[AVAILABLE RECORDS]

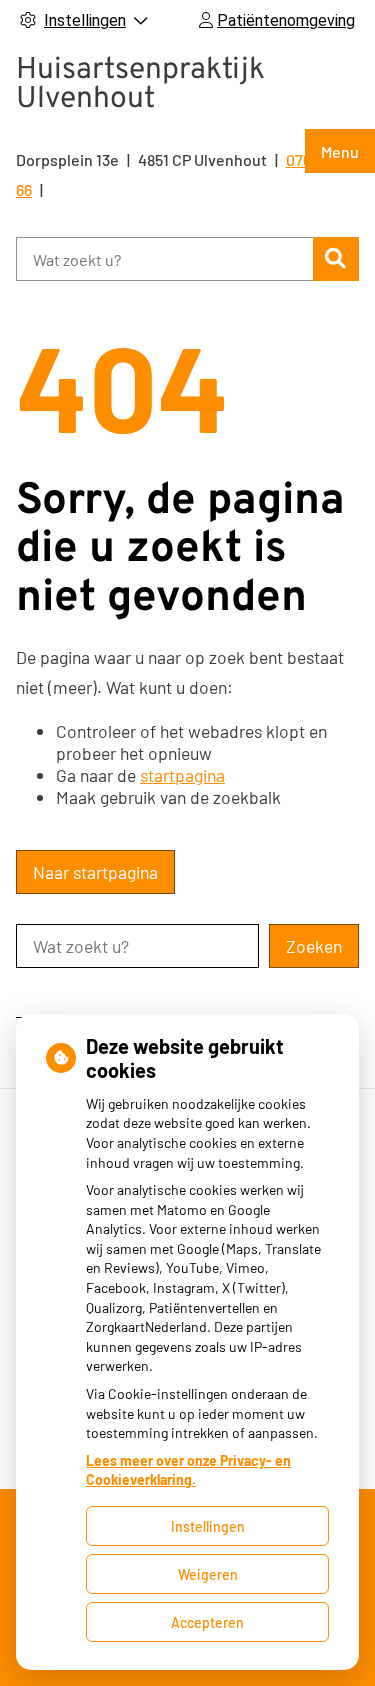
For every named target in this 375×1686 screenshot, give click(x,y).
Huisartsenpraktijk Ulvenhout (140, 85)
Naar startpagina (95, 872)
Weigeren (208, 1574)
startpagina (182, 775)
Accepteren (207, 1622)
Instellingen (208, 1526)
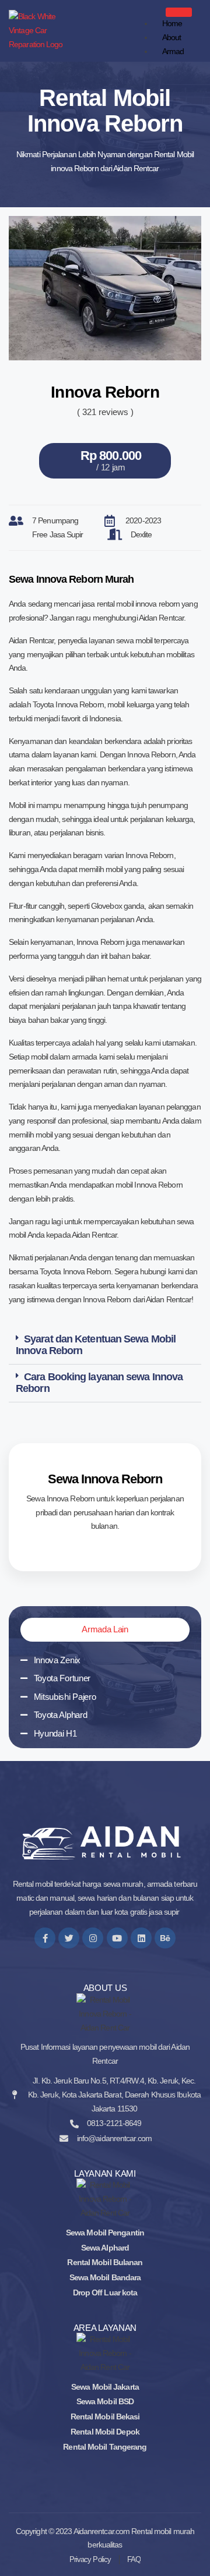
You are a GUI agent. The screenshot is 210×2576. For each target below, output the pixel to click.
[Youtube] (117, 1937)
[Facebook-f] (44, 1937)
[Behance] (165, 1937)
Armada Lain (105, 1629)
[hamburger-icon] (179, 12)
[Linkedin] (141, 1937)
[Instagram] (92, 1937)
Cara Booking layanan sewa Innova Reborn (99, 1382)
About (171, 37)
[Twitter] (68, 1937)
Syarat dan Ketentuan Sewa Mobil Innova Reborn (96, 1344)
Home (172, 23)
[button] (105, 1346)
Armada (168, 58)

[/AVAILABLE RECORDS]

* YOUR OBJECTIVE: Starting with the first entry and ending with the last, reproduce the listing exactly, without its pictures.

* ANSWER SPACE:
For every named target in this 375×1686 screenshot, give click(x,y).
Huisartsenpraktijk Ulvenhout (140, 85)
Naar startpagina (95, 872)
Weigeren (208, 1574)
startpagina (182, 775)
Accepteren (207, 1622)
Instellingen (208, 1526)
You are a GUI agent. The screenshot is 210×2576. For each target below, output the pixel to click.
[Youtube] (117, 1937)
[Facebook-f] (44, 1937)
[Behance] (165, 1937)
Armada Lain (105, 1629)
[hamburger-icon] (179, 12)
[Linkedin] (141, 1937)
[Instagram] (92, 1937)
Cara Booking layanan sewa Innova Reborn (99, 1382)
About (171, 37)
[Twitter] (68, 1937)
Syarat dan Ketentuan Sewa Mobil Innova Reborn (96, 1344)
Home (172, 23)
[button] (105, 1346)
Armada (168, 58)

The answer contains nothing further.